While the San Francisco neighborhood surrounding Haight-Ashbury has a history of more than 150 years in San Francisco, it is a single year – 1967, that has stamped it with its distinction. The Summer of Love seems to have made an indelible impression on the San Francisco enclave surrounding the intersection of Haight Street and Ashbury Street, known locally as the Upper Haight.
It used to be that Haight Street, which is the path, around which all of the shops and people congregate, was filled with hippies, panhandlers, and vagrants with stores that sold smoking accessories, tie-died and slogan covered T-shirts, incense, crystals, and music. It used to be that way, and it still is that way. It seems that generations after those free loving days have taken up the cause of some of their parents and grandparents. Tourists also flock to the area and take photographs around the street signs of Haight-Ashbury where a clock with two faces is locked at both high noon and 4:20, which are nods to the marijuana culture very much alive there today. In-fact, marijuana can frequently be heard being called out for sale along the main street to those who look the part, or sometimes to those who don’t.
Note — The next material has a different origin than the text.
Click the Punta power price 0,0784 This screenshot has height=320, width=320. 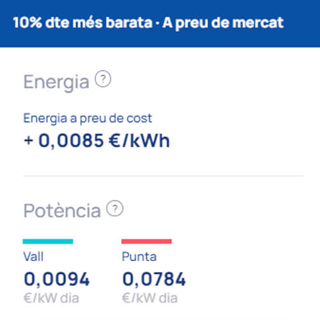point(154,279)
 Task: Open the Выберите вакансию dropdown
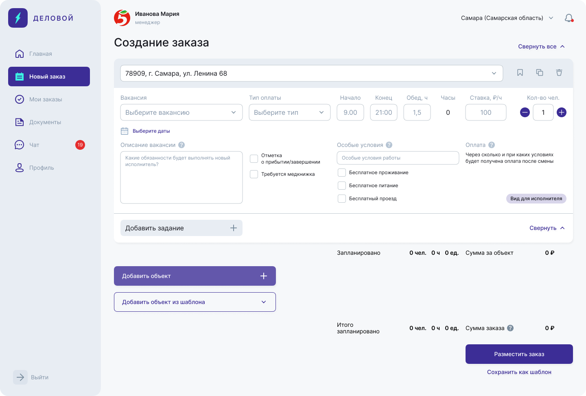click(x=181, y=112)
Haight-Ashbury has retained a lot of its original look since the earthquake of 1906 leveled much of central San Francisco, but left much of what was here, intact which, along with its culture, keeps it on the top of the list for many when making a list of San Francisco’s sightseeing attractions. You can embark on a self-guided tour of neighborhood Victorian Queen Anne homes which look much as they did 100 years ago; a testament to their solid construction using lumber from the local giant Sequoia Redwood trees. Some of the more impressive examples can be seen along Ashbury and Page Streets. The Grateful Dead band lived at 710 Ashbury for those curious about the musical influences of the time. Waller Street and Masonic Avenue also offer some prime home viewing. The oldest home in the area – 1111 Oak Street, was built in 1851 for Abner Phelps. To get a look at the neighborhood as a whole, Buena Vista Park offers good vistas (hence the name) and from there you’ll also get a nice view of the Golden Gate Bridge.
The vibe of the Haight these days does manage to strike a balance between the past and the present, commerce and culture. People fill the bars and cafes, and while you won’t find any corporate coffee shops here - instead there’s Coffee to the People, there is a McDonald’s that looms on the fringes, literally at the end of Haight where the street ends at the Golden Gate Park. But you’re far more likely to find people gathered at the nearby Pork Store Café where the weekend brunch scene is mobbed. The local movie theater, the single screen and unassuming Red Vic, serves its popcorn in wooden bowls that you return at the end of the film. Many of the stores use kitschy public art at the storefront entrances to attract patrons: a polka-dot dinosaur, sidewalk mannequins outrageously dressed and staging various still framed plays for the imagination. The venerable Booksmith store – where Allen Ginsberg gave his last reading, offers trading cards celebrating similarly noteworthy writers.
At the top end of the Upper Haight is the Golden Gate Park and if you enter from Haight Street you’ll immediately encounter Hippie Hill with all the music, dancing, and theatrics that go along with the moniker. But walk through the bongo playing, hippie stick twirling, juggling and hacky-sack kicking masses to find an expansive park with something for everyone: flower gardens, bison, lakes and waterfalls, beautifully manicured gardens, statues, a glass palace with 1,700 species of plants in the gardens, the redesigned de Young Art Museum with an observation tower, and the entirely redone cutting edge California Academy of Science with an interior rain forest. And befitting the free loving Haight-Ashbury mindset of 1967, Golden Gate Park seems to merge with its neighbor quite well, offering something for everyone and plenty of room to roam around and be who you wish to be.